In trained subjects, some data suggest a small but not statistically significant benefit of adding SJ work (6). This is a bit perplexing since we would normally assume that trained lifters would need more volume than untrained lifters, and so adding in SJ work would be beneficial. My explanation is that this study was only 8 weeks long and only used flexed arm circumference to measure growth. Trained lifters will be growing more slowly anyway, so if a difference between groups did exist, it would have been pretty small after only 8 weeks and simply wrapping a tape measure around someone’s arm may not have been sensitive enough to pick it up.

Finally, we recently saw that the triceps grew more when doing both skull-crushers and bench press when compared to doing either one by itself in a study from Brandao et al. (5). Using MRI, the authors discovered that the different heads of the triceps grew more or less depending on the movement. This fits in nicely with some earlier data from Ogasawara and colleagues, who have a couple of studies measuring muscle growth in the chest and triceps following a bench press training program (10,11). While they weren’t actually trying to answer a question about SJ vs MJ training, they found that the chest grew almost twice as much as the triceps did. This could be interpreted as evidence that the bench press, which involves both the triceps and chest, may not be enough to maximize triceps growth. However, we don’t necessarily know that all muscles have an equal propensity for growth, so we can’t use the Ogasawara studies alone to prove any point about triceps growth since no comparisons were made between different training programs. That being said, combining that data with the recent Brandao study and the other research mentioned above, I feel pretty comfortable saying that bench press alone is great for chest growth, but maybe not optimal for triceps.

The integrity of data collected by Barbalho et al. has recently been questioned in a white paper by Vigotsky and colleagues (15).
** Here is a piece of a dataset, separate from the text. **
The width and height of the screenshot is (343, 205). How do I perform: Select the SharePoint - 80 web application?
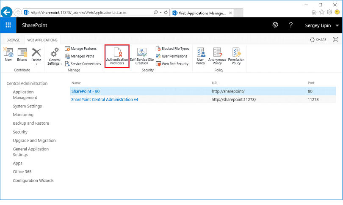[85, 91]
Several studies by Barbalho and his research group have aimed to address the question of whether adding SJ exercise to a MJ program is beneficial (1–4), however, due to the current investigations regarding that data, those studies were omitted from this review.

Zooming out again – I’d say that the evidence leans slightly in favour of including SJ work, but not by much. With longer studies and more precise measurement techniques, I’d hypothesize that a more defined contrast would emerge, but we can’t say that for certain. Another thing you may have noticed is that no muscles other than biceps and triceps have been tested. There’s definitely room for more work to be done in this area, but I still say that adding in SJ work, while accounting for total volume and fatigue, will probably be a benefit with very little risk of downside. If time isn’t an issue and you’re willing to invest more time for diminishing returns, then I say “why not.”
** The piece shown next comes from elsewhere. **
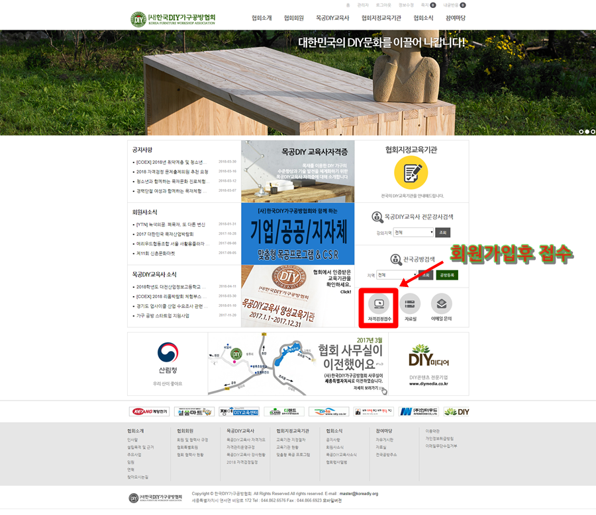The height and width of the screenshot is (515, 596).
Task: Expand the 지역 dropdown under 전국공방검색
Action: tap(396, 275)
Programming Considerations

I have a feeling if you’re reading this article then you’re like me and are willing to put in some extra work for that little extra something, so let’s explore how we might want to intelligently go about doing that. There are several points that we want to consider when it comes to our exercise selection:

Does the muscle act as a prime mover?

If the muscle never acts as a prime mover during whatever MJ movements you’re doing, I find it unlikely that it will be growing as much as possible. From a purely logical perspective, why would it? For example, if you’re doing barbell rows, what reason would there be for your rear delts to grow as much as they could when your big back muscles are doing most of the work and should, therefore, be a higher priority for increases in strength/size to get better at barbell rows? Similarly, are your rear delts the limiting factor in your barbell row performance? No way! We know that going at least within throwing distance of failure is important for hypertrophy, but at that point, your back is going to be what feels super fatigued, and I’d be willing to bet that your rear delts are still at a pretty low level of local fatigue. Maybe I’m just not doing it right, but I’ve never had to stop a set of barbell rows because my rear delts were burning too bad. In this sort of situation, I’d add in a little bit of work where the rear delts are the prime mover, like some sort of reverse fly, to make sure all bases are covered.

Does the muscle go through a full range of motion?
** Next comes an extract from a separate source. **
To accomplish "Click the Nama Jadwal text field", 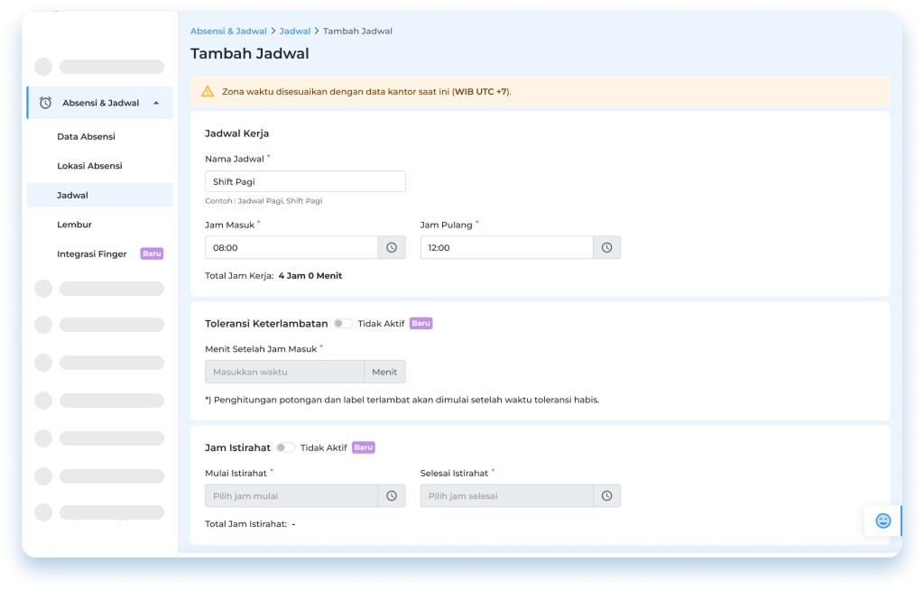I will 305,181.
As discussed briefly above, if a muscle never goes through a full range of motion during MJ training, it might benefit from either choosing a different MJ exercise that will allow a larger ROM or adding in a SJ exercise to target that muscle through its full ROM.

Does the muscle get loaded in a stretched position?

Related to the above comments on range of motion, a muscle most likely benefits from being loaded in a stretched position. If this never occurs during your chosen MJ exercises, having some sort of SJ movement to achieve it may be beneficial. One example of this could be the lateral delts – they’re unlikely to experience any loaded stretch during an overhead press or upright rows, but you might get a little extra something out of a cable lateral raise.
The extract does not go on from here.